**Supplied text**
----------
Oddly, when it no longer suits Microsoft, the time other people take to write books/articles/posts/comments actually is "freeware", and has no value.
The irony is off the scale, unless one concludes that Microsoft lies when it says it has a moral stance, and that its principle is simply taking what it can and making as much money as it can, the consequences be damned.
I don’t think that training an AI to the point where it can reproduce an article is fair use any more than photocopying a whole book or using a camera to record a movie is. Precisely. Indeed, what bothers me is that they're probably pushing the point so far that it will no longer be legal to use texts for ML's to learn simple things like grammar, and that does strike me as fair use, since there is no unfair competition with the original authors. Yes, overparameterized models are easier to train, but they should probably not be allowed since they obtain 0% training error (i.e. they reproduce their training materials perfectly).
Oh, and for all of you who think the AI is "learning" or "reading" the way we do, enjoy this surreal video. It's what happens if you train on too little data. Children don't make this type of mistakes.
The distinction between fair use and copyright violations are so difficult to draw in this scenario that I think the best solution, albeit one that will not be achievable, would be to just drastically reduce the duration of copyright.
Make it five years. That is plenty of time to make money from photographs, books, games, or articles, but copyrighted texts and images from five years ago are also perfectly fine for training LLMs.
I suspect this is all going to lead to a lot of people questioning whether they should publish their content online. Why bother if it's going to end up regurgitated by some huge corporation for $20 a month.
----------
**Source material**
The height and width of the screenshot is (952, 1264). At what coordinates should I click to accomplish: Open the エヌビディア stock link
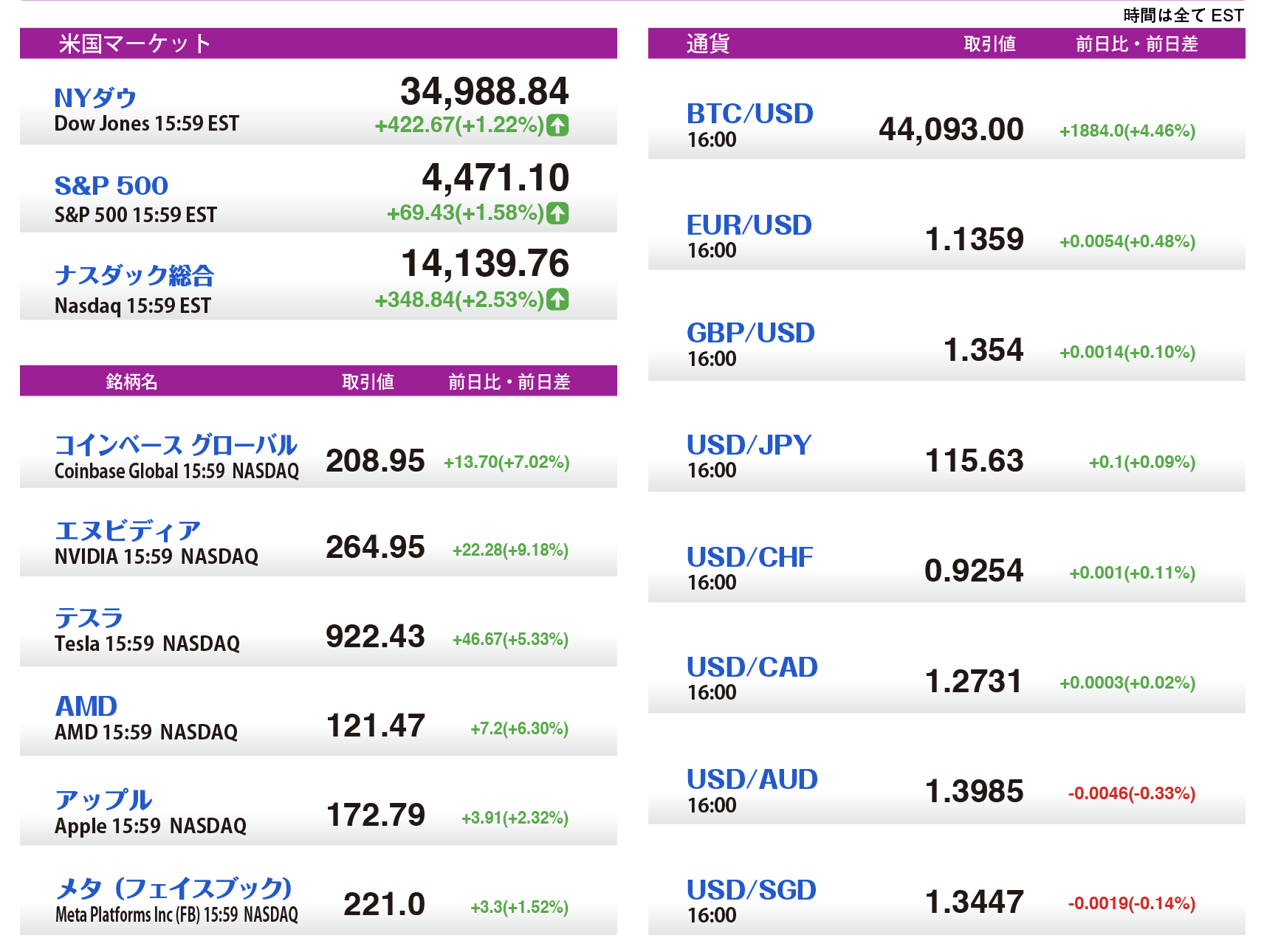128,531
----------
**Tasks to complete**
• A. Rewrite the comments on copyright and AI training starting at "I suspect this" and ending at "for $20 a month.", with "corporation" changed to "company".
• B. Answer these questions from the comments on copyright and AI training:
(i) What copyright duration is proposed?
(ii) According to the comments, what does the surreal video show happening?
(iii) What monthly price is mentioned for the huge corporation's regurgitated content?
The lines have no connection to the comments on copyright and AI training.

**Responses to the tasks**
• A.
I suspect this is all going to lead to a lot of people questioning whether they should publish their content online. Why bother if it's going to end up regurgitated by some huge company for $20 a month.

• B.
(i) Five years.
(ii) What happens if you train on too little data.
(iii) $20 a month.